主人公はボートでオブラ・ディン号に近づき、乗り込んで調査します。ボートにはいつでも戻ることができて、「そろそろ帰ろう」といつでも言うことができます。帰ればゲーム終了の流れになります。
60人分の推理を終えていれば真のエンディングに進めますが、終えていなければバッドエンド的なものへ進むことになります。
何なら何もせずに帰ることも……もちろんバッドエンド。懐中時計と本を送った人にはすごく嫌がられます。

これだけで終わるのもなんなので、ネタバレしないようにしたヒントや攻略法を書いておきます。

  • 推理を始める前に過去の場面を全部出す。
    まずは推理の材料をそろえるところからです。
  • 過去の場面の順番を考える。
    2番目にやるといいのがこれ。情報を整理できます。
  • 服装や居場所を考える。
    パリッとした服を着ている人は……絵の近くにいる人は……
  • 名前もよく見る。
    名字が同じ人たちは……兄弟姉妹なら普通に考えて……「アビゲイル」というキャラクターは漫画のバスタードとかだと男ですが、本来どういう人の名前かと言うと……
  • いつも一緒にいる人は?
    「×等航海士」「××付き司厨士」という役職があります。「司厨士」は身の回りの世話をする人だとか。それなら、世話をする相手とよく一緒にいるはず。
    船員は同じ立場の人と集まっていることが多いです。地元が同じ人で集まっていることも多いです。乗員も同様。
  • 船の外もよく見る。
    事件は現場で起きていますが、現場が船内だけとは限りません。手すりの外や窓の外をよく見ると……
  • 難易度が低い人から?
    キャラクターごとに「推理の難易度」が表示されているので、難易度低めの人から推理した方がいいです。
    しかし「この人はそんなに難しくないだろ」「簡単じゃなかった……」ということもあるので、当てにしすぎない方がいいです。
  • メモを取る。
    60人分もの情報を頭の中だけで整理するなんてコナン君と金田一少年じゃないと無理です。コピー用紙でも何でもいいので、思いついたことを書き留めておいた方がいいです。
  • ブックマーク機能を活用する。
    「特定の人がいる場面」をブックマークでピックアップできます。これもメモと同じで有効的です。
  • 必ず3人分の正解を入力しなくてもいい。
    2人以上推理に確信を持っていたらチャンス。2人はしっかり正解を入力し、3人目は確信が持てないキャラクターにいろいろ入力。総当たりでやっていればそのうち正解を引き当てて「3人正解!」と表示されます。

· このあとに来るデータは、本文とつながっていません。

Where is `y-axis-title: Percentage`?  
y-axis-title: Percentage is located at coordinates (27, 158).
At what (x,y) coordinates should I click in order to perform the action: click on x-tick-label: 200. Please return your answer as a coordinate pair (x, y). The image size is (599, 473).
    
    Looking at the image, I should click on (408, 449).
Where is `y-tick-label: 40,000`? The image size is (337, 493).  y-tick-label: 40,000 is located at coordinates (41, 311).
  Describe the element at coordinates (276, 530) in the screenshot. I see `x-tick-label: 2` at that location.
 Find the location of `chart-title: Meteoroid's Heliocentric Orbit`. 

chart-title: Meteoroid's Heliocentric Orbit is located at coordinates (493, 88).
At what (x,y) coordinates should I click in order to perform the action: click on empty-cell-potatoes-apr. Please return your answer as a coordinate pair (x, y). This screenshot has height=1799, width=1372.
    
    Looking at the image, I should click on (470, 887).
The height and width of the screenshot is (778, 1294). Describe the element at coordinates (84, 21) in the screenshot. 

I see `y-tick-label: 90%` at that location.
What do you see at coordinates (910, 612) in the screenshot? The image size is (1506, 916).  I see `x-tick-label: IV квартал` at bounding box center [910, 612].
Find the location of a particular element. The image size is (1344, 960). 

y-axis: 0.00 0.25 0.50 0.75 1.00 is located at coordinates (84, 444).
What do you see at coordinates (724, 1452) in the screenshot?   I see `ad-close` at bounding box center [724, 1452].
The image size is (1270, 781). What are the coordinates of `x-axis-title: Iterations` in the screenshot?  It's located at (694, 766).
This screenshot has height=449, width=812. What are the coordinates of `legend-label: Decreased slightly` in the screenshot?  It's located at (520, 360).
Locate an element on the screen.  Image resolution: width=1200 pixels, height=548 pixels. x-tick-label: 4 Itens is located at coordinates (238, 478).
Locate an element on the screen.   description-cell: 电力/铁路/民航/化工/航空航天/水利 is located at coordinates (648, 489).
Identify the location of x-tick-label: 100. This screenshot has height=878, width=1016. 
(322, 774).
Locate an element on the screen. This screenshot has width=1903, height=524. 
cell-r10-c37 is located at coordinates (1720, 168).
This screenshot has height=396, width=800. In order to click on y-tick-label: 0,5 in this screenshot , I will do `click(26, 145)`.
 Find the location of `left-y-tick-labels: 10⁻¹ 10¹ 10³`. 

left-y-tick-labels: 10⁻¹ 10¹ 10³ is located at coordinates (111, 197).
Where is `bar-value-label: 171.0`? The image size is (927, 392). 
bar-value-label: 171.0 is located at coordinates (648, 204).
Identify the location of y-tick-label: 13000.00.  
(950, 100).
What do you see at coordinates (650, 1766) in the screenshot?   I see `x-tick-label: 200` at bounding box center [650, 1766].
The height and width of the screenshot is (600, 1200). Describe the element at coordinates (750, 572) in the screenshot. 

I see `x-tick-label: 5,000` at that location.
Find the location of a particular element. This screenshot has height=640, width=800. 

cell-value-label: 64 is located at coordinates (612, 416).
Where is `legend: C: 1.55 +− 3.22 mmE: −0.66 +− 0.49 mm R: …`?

本作は推理が楽しいゲーム。操作法が簡単なので取っつきやすく、隙間時間で遊ぶのにも向いています。頭を働かせるのが好きな方にはオススメです。

制作者さんは他にも「Papers, Please」「Mars After Midnight」というゲームを作っているとか。そっちも頭を使うゲームで面白いんじゃないでしょうか。

「8番出口」や「8番のりば」も頭を使うって意味じゃオブラディン号の帰還みたいなゲームと言えるかも。他には「ゴロゴア」とか。